#### [Data in this exercise]
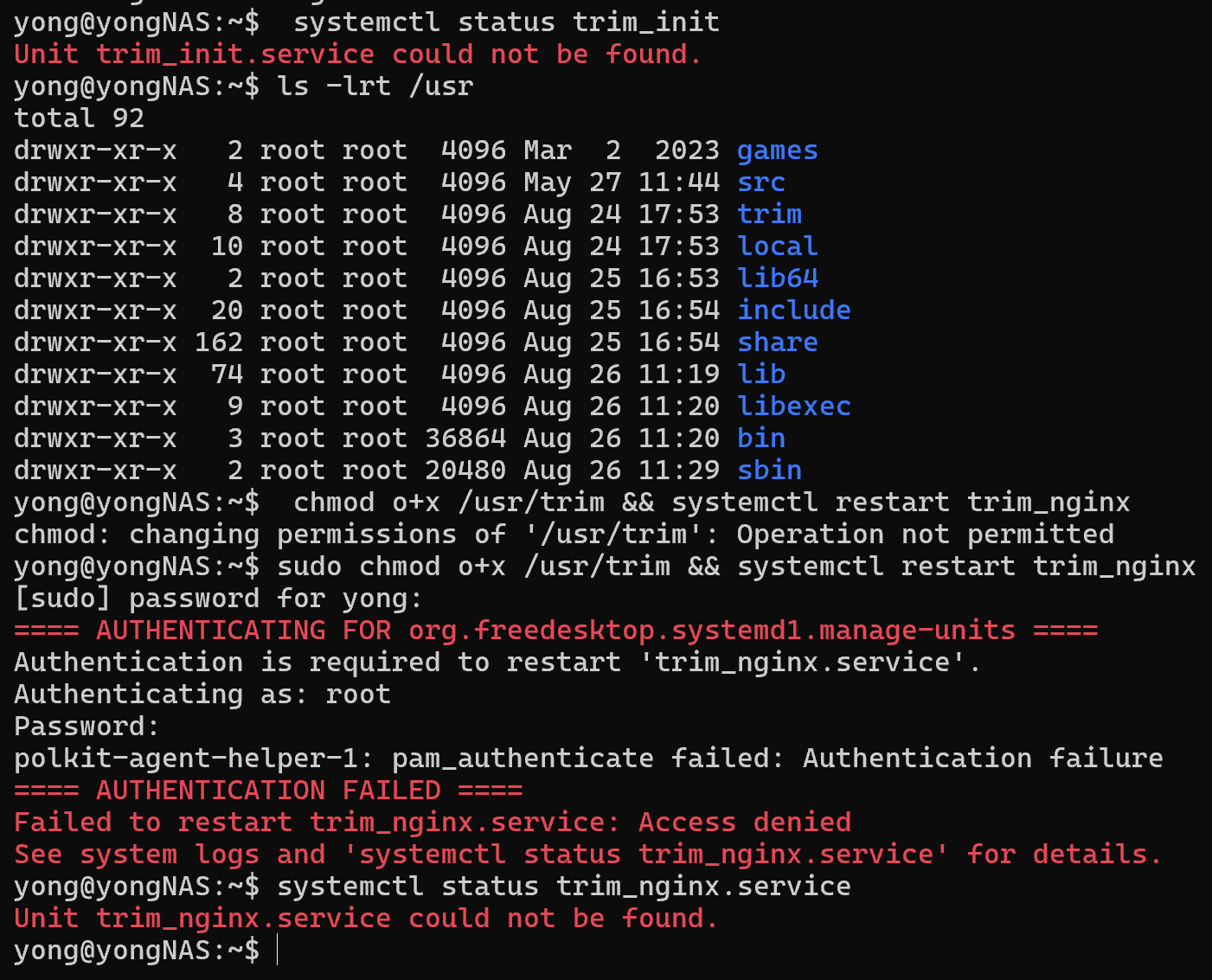Click the '[sudo] password for yong:' line

(x=218, y=599)
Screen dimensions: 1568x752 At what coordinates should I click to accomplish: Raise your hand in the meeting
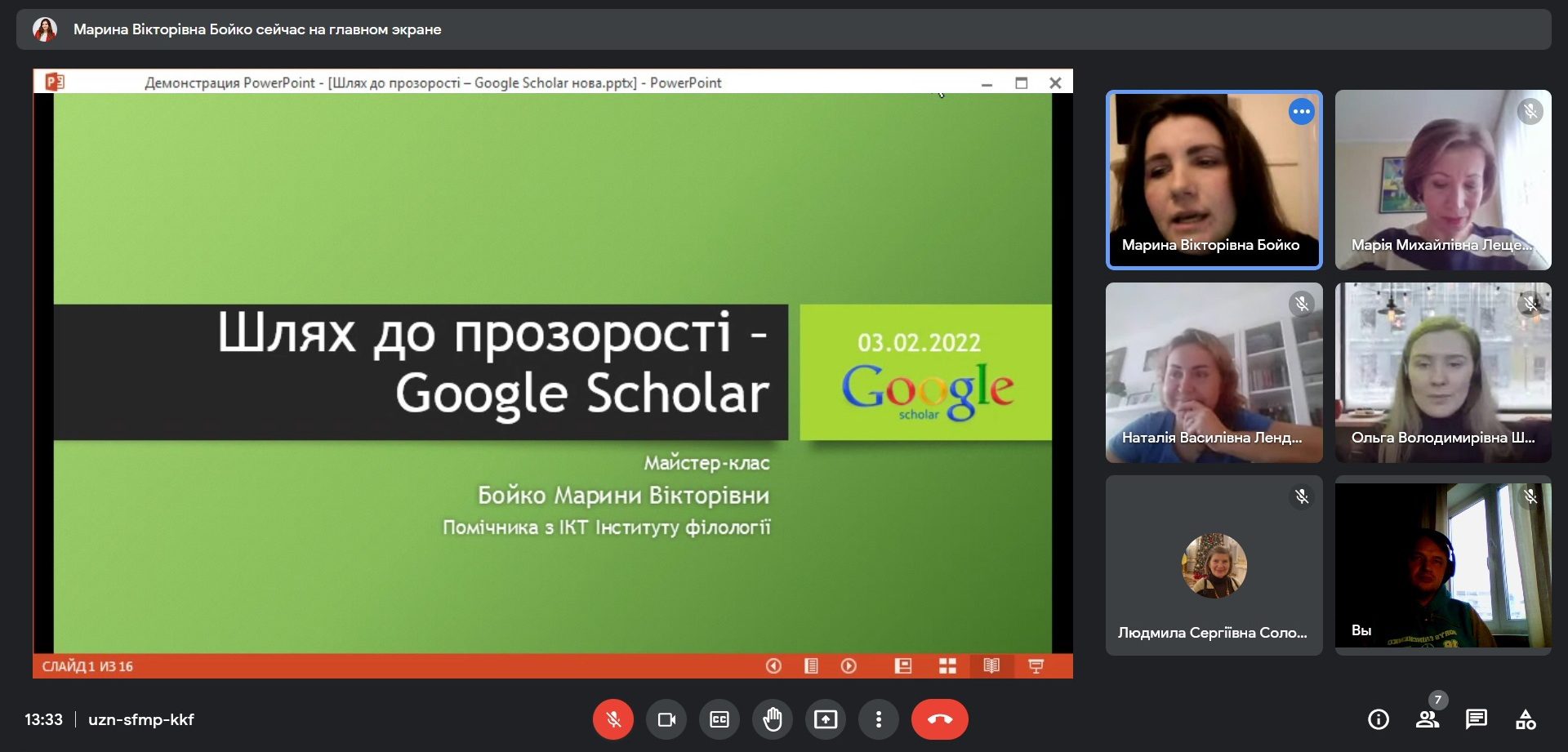773,719
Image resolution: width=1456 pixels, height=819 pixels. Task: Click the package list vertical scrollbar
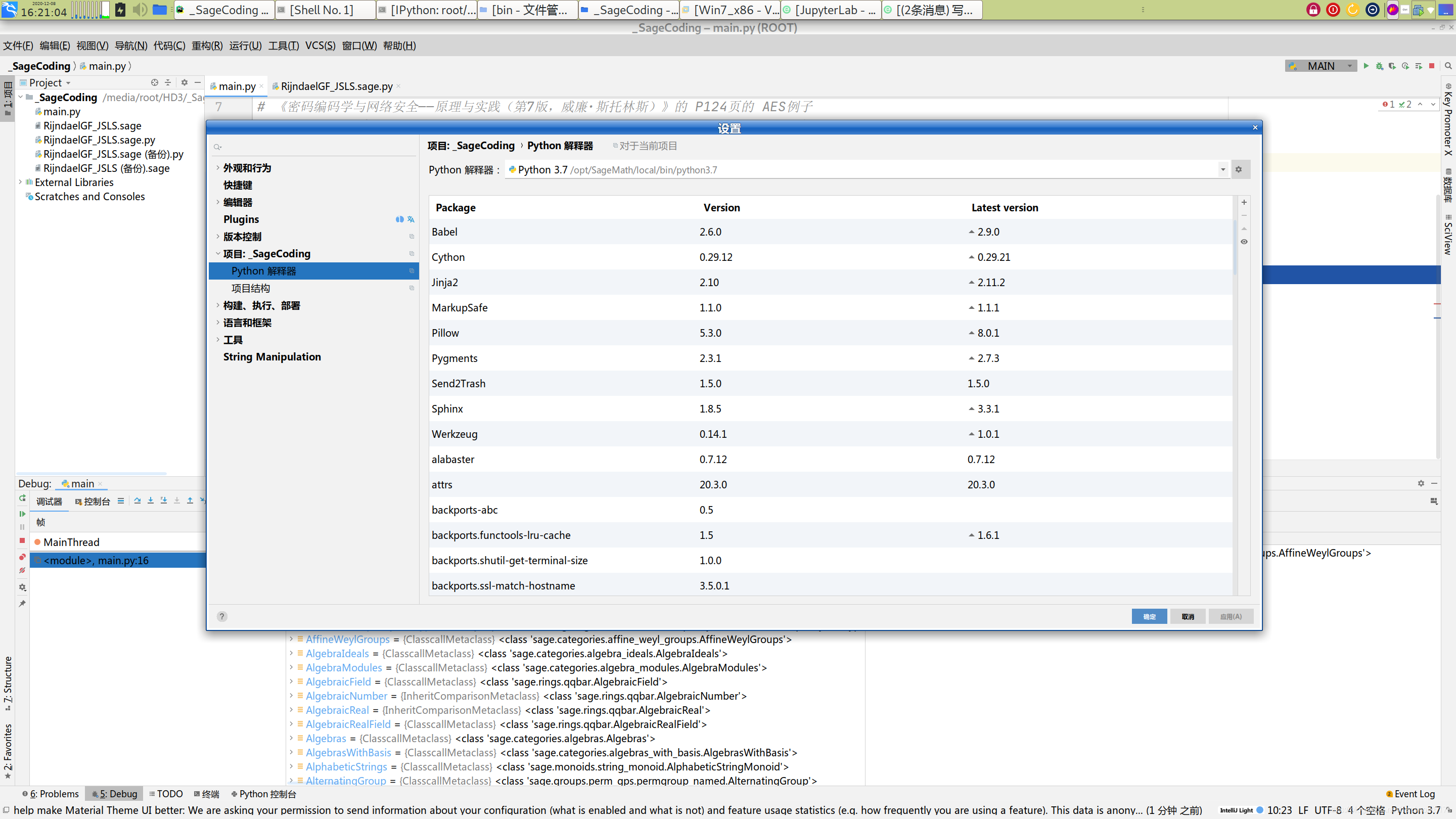pos(1235,249)
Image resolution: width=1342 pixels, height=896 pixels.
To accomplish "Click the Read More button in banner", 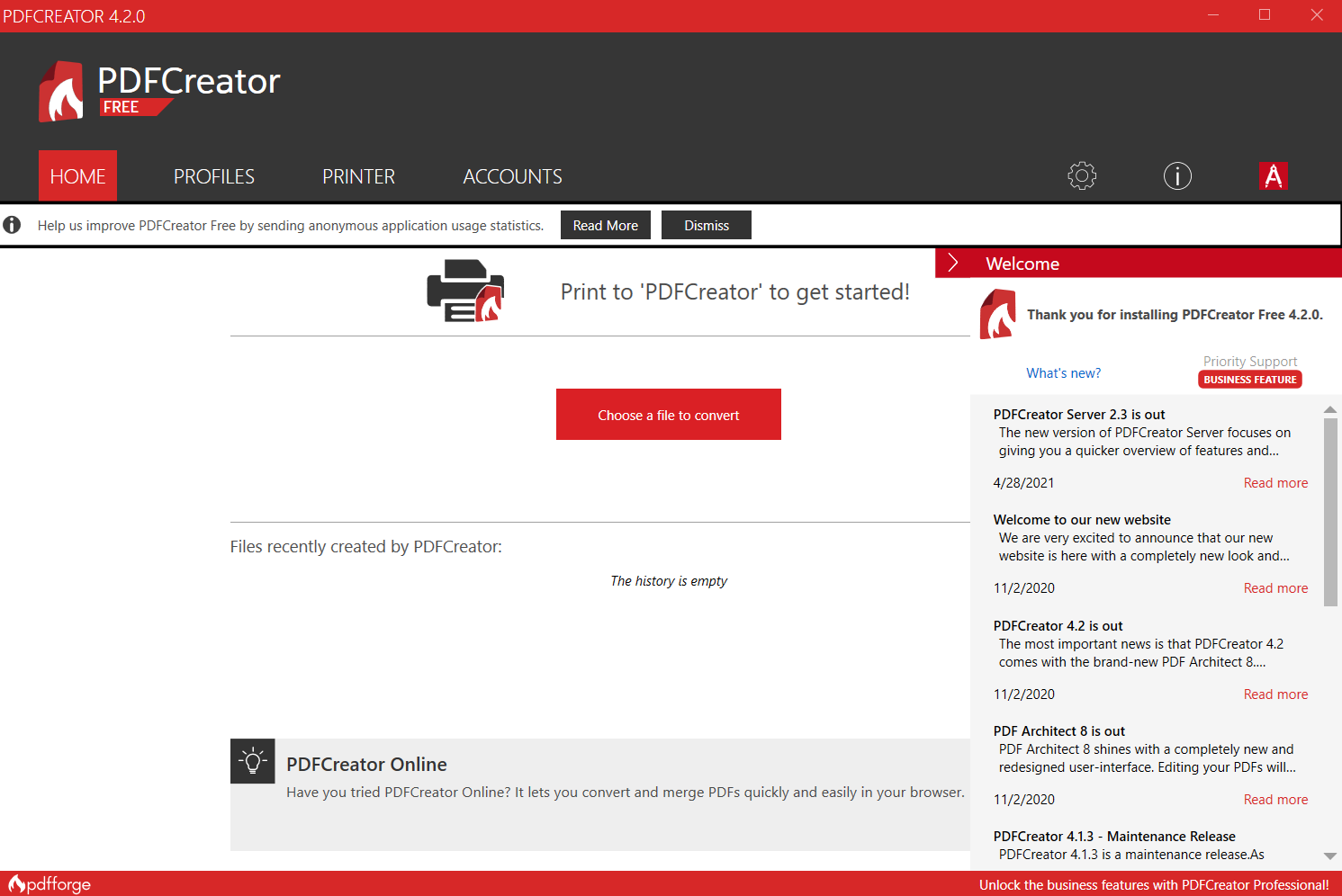I will pyautogui.click(x=606, y=225).
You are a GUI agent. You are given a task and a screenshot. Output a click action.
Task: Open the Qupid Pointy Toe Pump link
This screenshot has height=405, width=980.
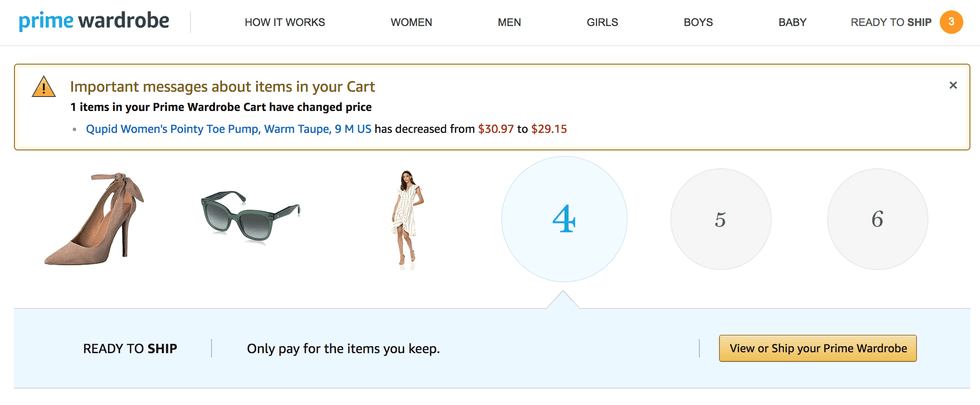228,129
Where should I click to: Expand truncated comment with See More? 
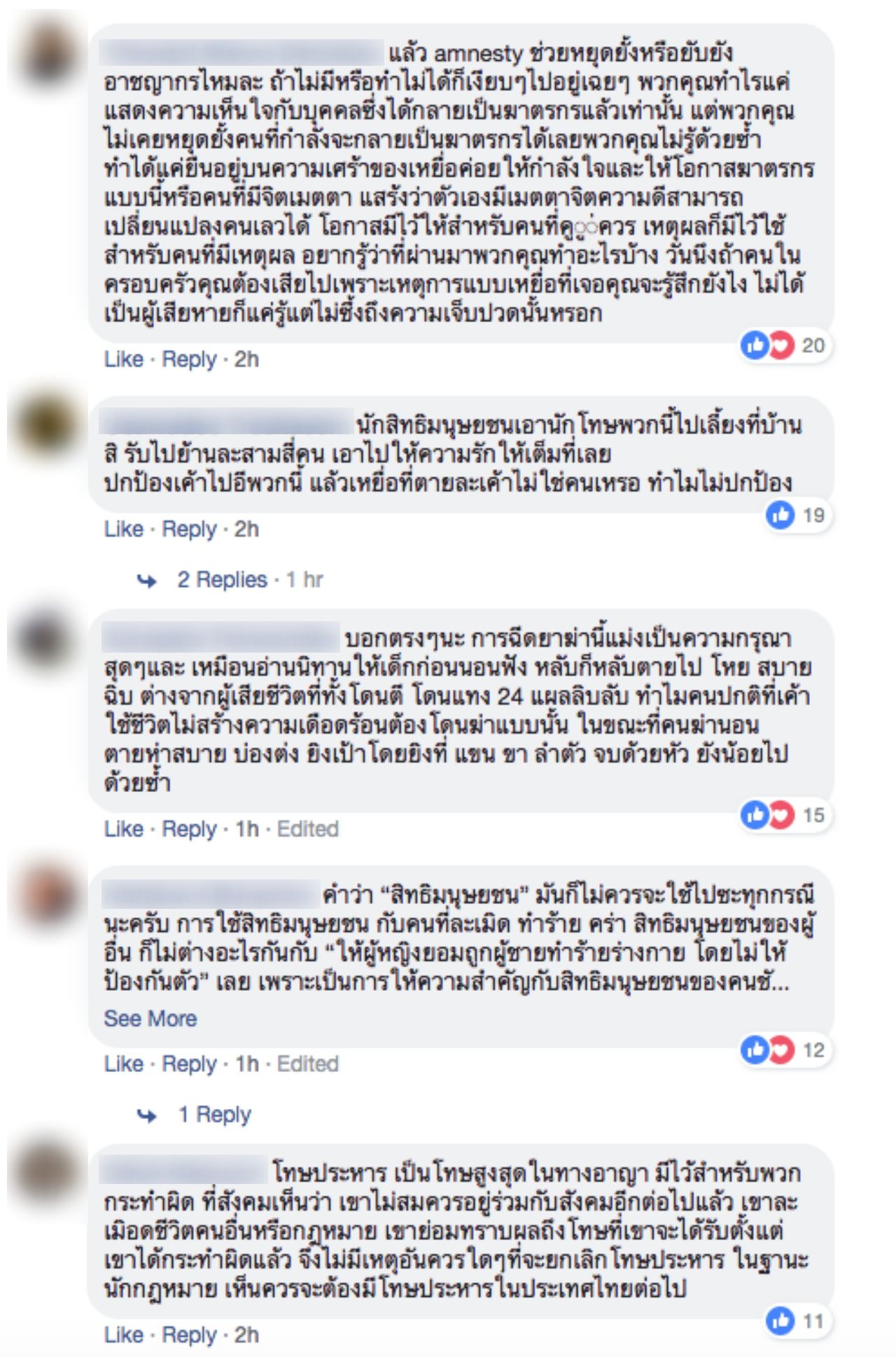click(150, 1019)
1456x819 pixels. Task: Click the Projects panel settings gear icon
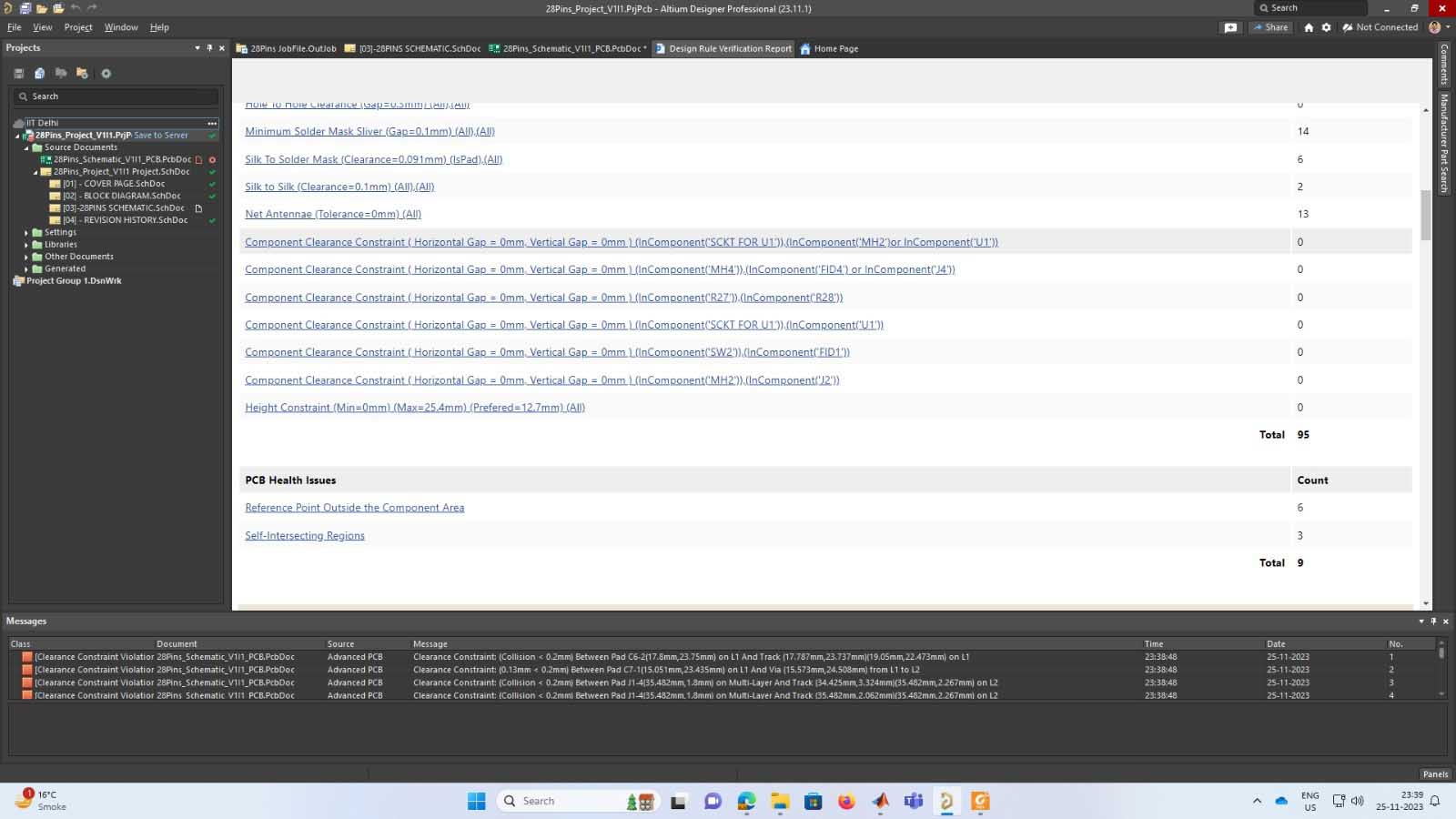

#### [What to produce]
Copy out the records above, from the very first line up to and including the line that contains "pos(1235,249)", without changing anything. Leave the pictures out of your answer.

#### [Output for this task]
Click the '[sudo] password for yong:' line

(x=218, y=599)
Screen dimensions: 1568x752 At what coordinates should I click to accomplish: Raise your hand in the meeting
773,719
Image resolution: width=1456 pixels, height=819 pixels. Task: Click the package list vertical scrollbar
pos(1235,249)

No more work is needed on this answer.